- Average depreciation of models purchased between 2018-2020: 68.1% ($18,530 average cost)
- Average depreciation of models purchased between 2014-2017: 76.5% ($13,624 average cost)
- Average price of new vehicle: $58,032
The top spot on the list for highest average depreciation goes to the Toyota Mirai. The fuel-cell sedan is only sold in California due to limited hydrogen fuel infrastructure in the rest of the country. This is a big reason the car depreciates so fast: Owners must thoughtfully plan trips to the hydrogen stations and can’t drive their cars outside of California. They also cannot drive far from one of the hydrogen stations, of which there are only 52 in the state (with more in the works) clustered around L.A. and Orange County. And even then, sometimes the stations run out of fuel, making driving an occasionally frustrating experience. Although there was much hype about the alleged low cost of upkeep and refurbishment for hydrogen cell cars, the market has not yet caught on to the technology.

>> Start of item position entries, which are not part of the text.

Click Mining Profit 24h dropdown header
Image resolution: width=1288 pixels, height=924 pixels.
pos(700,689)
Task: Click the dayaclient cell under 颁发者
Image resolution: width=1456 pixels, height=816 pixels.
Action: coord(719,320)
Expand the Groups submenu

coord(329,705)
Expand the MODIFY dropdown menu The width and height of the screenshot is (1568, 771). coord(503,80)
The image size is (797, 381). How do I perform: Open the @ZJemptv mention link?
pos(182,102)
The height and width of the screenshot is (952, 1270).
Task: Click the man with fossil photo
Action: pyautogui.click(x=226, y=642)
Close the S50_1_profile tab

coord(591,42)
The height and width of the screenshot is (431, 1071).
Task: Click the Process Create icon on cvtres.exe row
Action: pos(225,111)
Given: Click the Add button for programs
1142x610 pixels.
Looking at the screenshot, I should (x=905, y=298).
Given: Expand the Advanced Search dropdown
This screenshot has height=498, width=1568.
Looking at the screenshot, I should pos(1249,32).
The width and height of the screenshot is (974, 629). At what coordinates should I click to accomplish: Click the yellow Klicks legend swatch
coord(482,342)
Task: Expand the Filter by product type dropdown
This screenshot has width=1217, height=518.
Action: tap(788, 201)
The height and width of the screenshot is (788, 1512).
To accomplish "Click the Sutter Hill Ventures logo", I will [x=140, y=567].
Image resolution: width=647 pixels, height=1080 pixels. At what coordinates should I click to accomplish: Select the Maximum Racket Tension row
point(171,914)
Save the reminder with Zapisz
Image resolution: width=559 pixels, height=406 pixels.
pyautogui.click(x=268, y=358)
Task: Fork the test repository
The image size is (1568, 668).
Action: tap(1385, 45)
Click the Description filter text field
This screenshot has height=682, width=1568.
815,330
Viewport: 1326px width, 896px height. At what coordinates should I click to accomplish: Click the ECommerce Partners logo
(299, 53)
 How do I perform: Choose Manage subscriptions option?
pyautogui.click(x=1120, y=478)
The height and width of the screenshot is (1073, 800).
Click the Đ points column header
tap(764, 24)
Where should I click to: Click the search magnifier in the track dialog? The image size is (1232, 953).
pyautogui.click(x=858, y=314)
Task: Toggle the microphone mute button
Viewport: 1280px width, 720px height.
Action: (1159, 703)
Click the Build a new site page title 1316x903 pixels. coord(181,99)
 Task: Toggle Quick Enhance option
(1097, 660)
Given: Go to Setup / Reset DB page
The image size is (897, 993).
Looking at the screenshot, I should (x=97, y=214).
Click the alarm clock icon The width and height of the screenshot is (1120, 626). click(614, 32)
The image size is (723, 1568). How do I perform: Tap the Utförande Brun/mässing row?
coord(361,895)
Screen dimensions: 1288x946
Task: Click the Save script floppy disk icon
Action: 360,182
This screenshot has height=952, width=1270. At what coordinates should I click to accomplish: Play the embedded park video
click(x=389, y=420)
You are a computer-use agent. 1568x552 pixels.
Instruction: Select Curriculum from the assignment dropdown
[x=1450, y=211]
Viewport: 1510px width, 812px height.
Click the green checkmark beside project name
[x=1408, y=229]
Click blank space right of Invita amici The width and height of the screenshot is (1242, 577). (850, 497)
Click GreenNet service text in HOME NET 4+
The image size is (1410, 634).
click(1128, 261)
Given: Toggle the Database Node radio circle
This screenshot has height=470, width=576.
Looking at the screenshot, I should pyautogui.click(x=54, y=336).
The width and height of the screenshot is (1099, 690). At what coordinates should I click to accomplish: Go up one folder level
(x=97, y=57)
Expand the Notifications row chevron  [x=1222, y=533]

Still, the high depreciation rate can mean the Mirai is an attractive option to Californians in the used car market who want to get in on hydrogen fuel. Even new 2021 models are selling for around $9,000 less than the 2020 models. Plus, Toyota provides complimentary fuel for up to six years or $15,000, whichever comes first, and that carries through to certified pre-owned Mirais sold at Toyota dealerships. But those looking to buy a new Mirai must carefully weigh the clean energy pros with the infrastructure woes that add unique complications to driving and fueling.